Task requirements:
The lines below, beginning at the one that contains "Close the Edit Wallet dialog with X" and ending at the last, are to be retyped exactly.
(Beginning of Extracted records)
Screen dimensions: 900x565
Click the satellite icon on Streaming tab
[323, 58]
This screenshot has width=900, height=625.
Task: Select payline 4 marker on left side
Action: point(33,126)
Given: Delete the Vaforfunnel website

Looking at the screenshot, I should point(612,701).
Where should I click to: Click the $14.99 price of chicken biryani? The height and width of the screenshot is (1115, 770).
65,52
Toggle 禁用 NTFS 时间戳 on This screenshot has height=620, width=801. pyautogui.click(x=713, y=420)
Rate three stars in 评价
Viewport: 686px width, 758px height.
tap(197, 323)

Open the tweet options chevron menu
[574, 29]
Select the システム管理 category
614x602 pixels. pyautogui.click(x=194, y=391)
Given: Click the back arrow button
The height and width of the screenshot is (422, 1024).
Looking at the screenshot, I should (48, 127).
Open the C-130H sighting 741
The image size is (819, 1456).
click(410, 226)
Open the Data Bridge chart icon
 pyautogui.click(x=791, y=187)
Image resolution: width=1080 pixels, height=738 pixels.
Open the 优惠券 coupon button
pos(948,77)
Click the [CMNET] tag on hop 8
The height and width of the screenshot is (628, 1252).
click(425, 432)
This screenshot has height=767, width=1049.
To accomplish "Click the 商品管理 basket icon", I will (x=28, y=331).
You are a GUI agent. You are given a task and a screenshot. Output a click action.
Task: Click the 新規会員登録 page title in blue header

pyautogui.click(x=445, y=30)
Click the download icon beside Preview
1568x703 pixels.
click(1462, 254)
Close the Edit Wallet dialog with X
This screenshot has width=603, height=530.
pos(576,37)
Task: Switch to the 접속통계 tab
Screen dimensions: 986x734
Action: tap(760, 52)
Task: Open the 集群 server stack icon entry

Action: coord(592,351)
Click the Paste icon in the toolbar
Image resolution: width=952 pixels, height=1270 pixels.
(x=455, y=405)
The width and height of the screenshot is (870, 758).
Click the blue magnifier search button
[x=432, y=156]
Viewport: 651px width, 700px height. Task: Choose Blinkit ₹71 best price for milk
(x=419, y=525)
(End of Extracted records)
Solution below:
Close the Edit Wallet dialog with X
This screenshot has width=603, height=530.
pos(576,37)
Task: Switch to the 접속통계 tab
Screen dimensions: 986x734
Action: tap(760, 52)
Task: Open the 集群 server stack icon entry

Action: coord(592,351)
Click the Paste icon in the toolbar
Image resolution: width=952 pixels, height=1270 pixels.
(x=455, y=405)
The width and height of the screenshot is (870, 758).
Click the blue magnifier search button
[x=432, y=156]
Viewport: 651px width, 700px height. Task: Choose Blinkit ₹71 best price for milk
(x=419, y=525)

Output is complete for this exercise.